Perempuan dan Politik
Wacana yang menarik dan lebih intens lagi di bicarakan saat ini adalah posisi perempuan dalam ranah politik. Salah satu wadah bagi perempuan agar bisa memperlihatkan eksistensinya. Bicara politik sesungguhnya bicara siapa mendapatkan apa, kapan dan bagaimana. Yang terpatri di benak semua orang adalah pemahaman tentang relasi kuasa antar individu, perempuan dan laki-laki, kelompok masyarakat dan organisasi beserta segala persoalannya. Sedangkan jika merujuk kepada pemahaman konvensional maka politik diartikan semata-mata persoalan kekuasaan, negara dan jabatan tertentu. Terdapat pemisahan mengenai publik dan privat di dalamnya, padahal dalam kenyataannya, batas antara persoalan publik dan privat sangatlah abstrak, karena segala persoalan di wilayah publik akan berdampak pula jika dikatakan bahwa tidak ada batas yang tegas antara publik dan privat maka tentunya kiprah politik perempuan bukanlah sekedar keterwakilan mereka di lembaga legislatif, ataupun hanya muncul sebagai trend menjelang moment politik tertentu, karena pada hakikatnya perempuan adalah politisi untuk dirinya sendiri. Maka sesungguhnya 51% perempuan Indonesia adalah juga politisi, bukan hanya mereka yang duduk di legislatif..
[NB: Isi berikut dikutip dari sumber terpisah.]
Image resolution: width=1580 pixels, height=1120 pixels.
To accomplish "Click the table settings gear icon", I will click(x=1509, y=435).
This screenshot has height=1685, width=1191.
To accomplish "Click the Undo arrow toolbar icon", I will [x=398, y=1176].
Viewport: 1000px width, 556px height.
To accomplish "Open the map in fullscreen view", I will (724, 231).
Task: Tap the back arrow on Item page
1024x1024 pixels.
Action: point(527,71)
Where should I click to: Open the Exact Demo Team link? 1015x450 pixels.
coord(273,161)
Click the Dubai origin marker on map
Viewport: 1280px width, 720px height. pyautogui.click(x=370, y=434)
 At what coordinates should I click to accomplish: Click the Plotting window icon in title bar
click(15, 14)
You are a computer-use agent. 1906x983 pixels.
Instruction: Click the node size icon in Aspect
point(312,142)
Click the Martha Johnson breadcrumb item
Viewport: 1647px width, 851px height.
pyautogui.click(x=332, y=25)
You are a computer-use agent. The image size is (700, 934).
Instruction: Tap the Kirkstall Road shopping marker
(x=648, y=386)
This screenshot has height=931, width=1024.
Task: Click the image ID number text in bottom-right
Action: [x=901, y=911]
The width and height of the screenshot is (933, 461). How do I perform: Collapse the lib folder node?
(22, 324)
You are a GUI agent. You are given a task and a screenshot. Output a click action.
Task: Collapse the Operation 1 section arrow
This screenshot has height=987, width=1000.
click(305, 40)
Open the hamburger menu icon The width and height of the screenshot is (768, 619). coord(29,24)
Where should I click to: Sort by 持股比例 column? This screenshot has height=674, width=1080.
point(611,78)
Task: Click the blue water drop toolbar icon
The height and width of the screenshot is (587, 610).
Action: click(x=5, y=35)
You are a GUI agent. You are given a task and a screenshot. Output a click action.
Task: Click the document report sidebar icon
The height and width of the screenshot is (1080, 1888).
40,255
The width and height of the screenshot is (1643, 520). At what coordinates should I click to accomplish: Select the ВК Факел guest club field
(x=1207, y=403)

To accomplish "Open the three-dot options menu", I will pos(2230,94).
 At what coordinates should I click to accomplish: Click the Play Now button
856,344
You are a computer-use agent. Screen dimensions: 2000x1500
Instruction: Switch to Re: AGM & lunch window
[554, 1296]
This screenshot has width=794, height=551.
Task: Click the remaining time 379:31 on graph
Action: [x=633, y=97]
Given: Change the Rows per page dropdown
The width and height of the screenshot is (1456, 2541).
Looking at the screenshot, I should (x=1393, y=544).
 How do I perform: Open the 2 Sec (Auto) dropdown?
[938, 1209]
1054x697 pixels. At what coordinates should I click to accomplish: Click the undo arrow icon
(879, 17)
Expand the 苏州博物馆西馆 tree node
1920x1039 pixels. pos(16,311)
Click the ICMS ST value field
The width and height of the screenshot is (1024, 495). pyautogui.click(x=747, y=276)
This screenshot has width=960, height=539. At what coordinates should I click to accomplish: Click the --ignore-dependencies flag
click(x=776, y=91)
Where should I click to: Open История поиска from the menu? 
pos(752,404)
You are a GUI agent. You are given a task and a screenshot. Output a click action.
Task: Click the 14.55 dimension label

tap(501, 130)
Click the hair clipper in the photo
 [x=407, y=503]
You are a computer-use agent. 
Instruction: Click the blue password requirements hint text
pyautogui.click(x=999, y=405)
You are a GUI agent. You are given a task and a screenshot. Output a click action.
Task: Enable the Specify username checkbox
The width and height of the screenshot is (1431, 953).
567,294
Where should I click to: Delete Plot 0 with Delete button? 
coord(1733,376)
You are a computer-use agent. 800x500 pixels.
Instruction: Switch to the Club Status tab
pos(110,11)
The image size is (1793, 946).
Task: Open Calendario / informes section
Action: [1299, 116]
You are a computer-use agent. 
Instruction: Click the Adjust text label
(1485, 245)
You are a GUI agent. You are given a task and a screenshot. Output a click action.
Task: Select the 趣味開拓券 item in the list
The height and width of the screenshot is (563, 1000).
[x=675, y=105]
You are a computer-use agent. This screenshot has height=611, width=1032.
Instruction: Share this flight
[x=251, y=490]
Politik sesungguhnya telah lama mengalami penyempitan arti. Sejak dulu politik hanya dikaitkan dengan kekuasaan dan urusan negara padahal makna politik sesungguhnya adalah apapun yang berkaitan dengan hidup kita. Bagi perempuan, desakan untuk mendapatkan pelayanan kesehatan yang lebih baik adalah politik. Begitu juga cara mempengaruhi suami untuk mendapatkan hak nafkah adalah politik. Maka tidak heran di era elit ini para perempuan beromba-lomba ingin menduduki posisi di kursi kepemerintahan
Sementara dalam perspektif feminisme, perempuan selalu diidentikkan dengan kekuasaan dan legislasi. Sehingga ide pemberdayaan peran politik perempuan selalu diarahkan untuk menjadikan kaum perempuan mampu menempatkan diri dan berkiprah di elit kekuasaan lembaga legislasi, atau minimal berani memperjuangkan aspirasinya sendiri secara independent tanpa pengaruh maupun tekanan pihak manapun. Padahal kenyataanya, masalah ada tidaknya hubungan antara kiprah politik perempuan seperti itu dengan tuntasnya persoalan perempuan masih sangat debatable.

Sebuah solusi
Perempuan yang modern lahir dengan penampilan yang anggun, berwawasan, cerdas dan mampu di andalkan sampai ke tingkat internasional sekalipun tetap saja namanya perempuan. Mereka lahir dengan segenap kewajiban dan haknya sebagai perempuan yang tak mungkin lepas dari kehidupan mereka. Ketika dipadankan dengan konsep feminisme dan kesetaraan gender, posisi dan hakikat kelahiran seorang perempuan terbantahkan dengan mentah-mentah. Konsep ini telah mendorong para perempuan percaya diri untuk berkiprah di dunia politik. Suatu hal yang sangat lazim di era global sekarang. Di sudut kota manapun, orang-orang sudah tidak heran lagi ketika sebuah kedudukan tertinggi alias pemimpin dijabat oleh perempuan. Sebuah anjakan yang drastis dan tentunya dilewati dengan perjuangan. Begitu besarnya nyali seorang perempuan yang ingin berkuasa dan sebagai bentuk aktualisasi diri.. Namun apakah perubahan ini menjanjikan sebuah hasil yang maksimal, dalam artian membangunkah sebuah bangsa itu? Ketika sosok perempuan Indonesia khususnya ingin menjadi penguasa, ingin duduk manis di kursi pemerintahan, siapa yang akan menopang pilarnya runah tangga, yang notabene peranan atau posisi seorang perempuan sangat ditentukan kejayaannya. Sedangkan menjadi sosok pemimpin (perempuan) harus siap sedia dimana, kapanpun dibutuhkan. Maka secara otomatis terbengkalailah pondasi keluarga ketika seorang perempuan (ibu) yang pada hakekatnya membimbing, menjalankan tugas dan amanahnya sebagai pemimpin sang buah hati, karena tuntutan masyarakat sudah pastinya lebih penting daripada tuntutan kebutuhan keluarga.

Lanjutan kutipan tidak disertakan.